The shape of the AI voice

The AI voice is not a single pattern. It's a cluster that reads as a signature only when several of the components show up together. Wikipedia's editors produced the most comprehensive taxonomy after years of reviewing AI-inserted article content, grouping the tells into five categories. Those categories line up closely with what independent analysts at GPTZero, Grammarly, and Max Planck Institute identified separately.

The vocabulary tell is the most discussed. Models reach for a small rotation of words (delve, tapestry, pivotal, robust, seamless, transformative, testament, underscore) that training data rewarded as sounding sophisticated. Max Planck research documented that these words spiked over 50% in frequency in academic writing since late 2022, including in text that was not itself AI-generated. The pattern is so strong that human writers have started copying the vocabulary.

The sentence-construction tell is structural. Models favor false contrasts ("It's not X, it's Y," "Not just A, but B") and rule-of-three lists that mimic the shape of insight without delivering content. These patterns occupy the space where a real argument would sit.

The throat-clearing tell is filler. Openers like "In today's rapidly evolving landscape" and "It's worth noting that" exist to pad text and signal authority. They add no information and slow the reader.

The structural-uniformity tell shows up in layout. Paragraphs of identical length, bullet lists where every item follows the pattern "Bold term: explanation sentence," em dashes deployed where commas would be more natural. The visual regularity reads as machine-extruded because it is.

The wrap-up tell is behavioral. Models produce compulsive summary paragraphs that restate what was already said, followed by a moralistic closing sentence that tells the reader what to think. These wrap-ups are trained in, because RLHF raters rewarded feeling of closure.

‍

Why models default to this voice

A language model generates text by predicting likely tokens given context. Training rewarded prose that sounded polished, hedged, and professional. Reinforcement learning from human feedback pushed further in that direction because raters preferred responses that felt safe and complete. The cumulative bias is toward a committee-approved mean: technically correct, substantively hollow.

Em dash overuse has a specific mechanism. Models learned em dashes correlate with high-quality English (literary criticism, long-form journalism) and deploy them as a quality signal, including in positions where a comma would serve. OpenAI acknowledged this as a trainable defect and added specific instruction-following for em dash suppression in GPT-5.1 in late 2025. Claude handles em dashes better by default but still overproduces them in long outputs.

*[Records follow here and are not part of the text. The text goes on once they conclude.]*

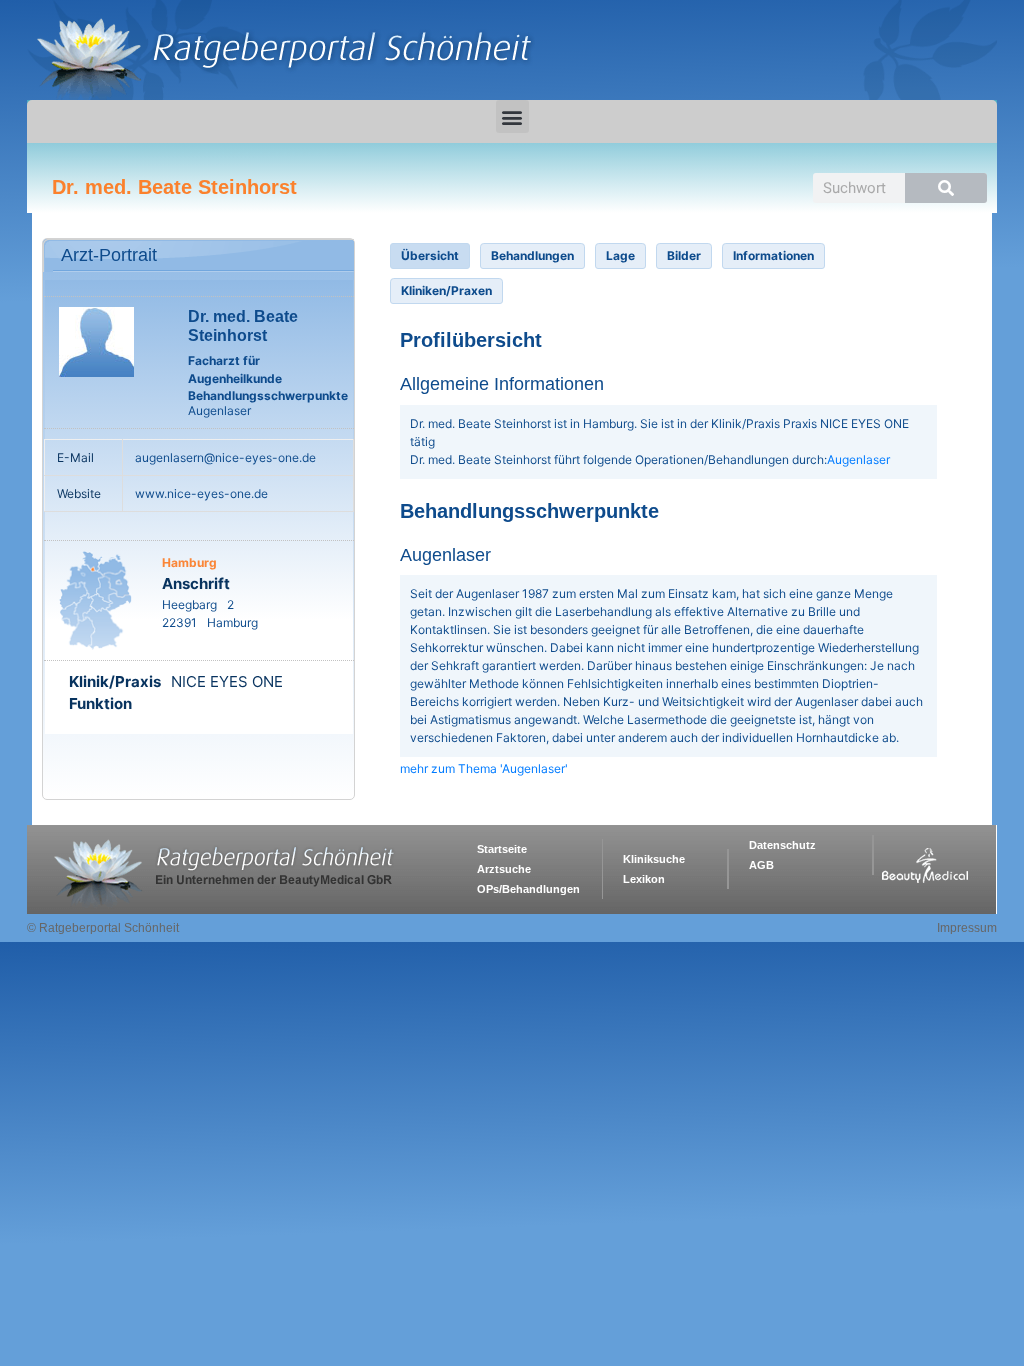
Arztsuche (504, 869)
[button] (512, 116)
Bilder (684, 255)
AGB (761, 865)
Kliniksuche (654, 859)
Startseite (502, 849)
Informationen (773, 255)
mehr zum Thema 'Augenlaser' (484, 768)
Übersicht (430, 255)
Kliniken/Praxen (446, 290)
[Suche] (946, 188)
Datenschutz (782, 845)
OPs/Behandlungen (528, 889)
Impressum (967, 928)
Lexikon (644, 879)
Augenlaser (858, 459)
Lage (620, 255)
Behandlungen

Undoing the default requires explicit counterweight. A model won't produce short, specific, opinionated prose unless something in the context pulls it that direction. That pull is what a global instruction has to supply.

‍

Three instruction strategies

Practitioners have converged on three approaches, each with evidence and limits.

The banned-list approach

Enumerate specific words, phrases, and structures to avoid. Francis (willfrancis.com) publishes a widely-used list built from Wikipedia's catalog plus GPTZero and Grammarly data. Representative instruction: "Never use: delve, foster, pivotal, robust, seamless. Never use these structures: 'It's not X, it's Y.' Maximum one em dash per response." The approach is measurable. Detection-score data from HumanizeThisAI shows banned-list prompts pushing Claude's detection scores from the 50–70% range into human ranges, and the effect comes primarily from the vocabulary replacements the model is forced into.

The positive-framing approach

Anthropic's own prompt engineering documentation recommends positive examples over negative ones. Direct quote from the current docs: "Positive examples showing how Claude can communicate with the appropriate level of concision tend to be more effective than negative examples or instructions that tell the model what not to do." Research on "pink elephant" instructions in LLMs suggests that telling a model not to do something can increase the salience of that thing, because the forbidden concept occupies attention. Positive framing: "Write in concrete, specific sentences. Lead with the point."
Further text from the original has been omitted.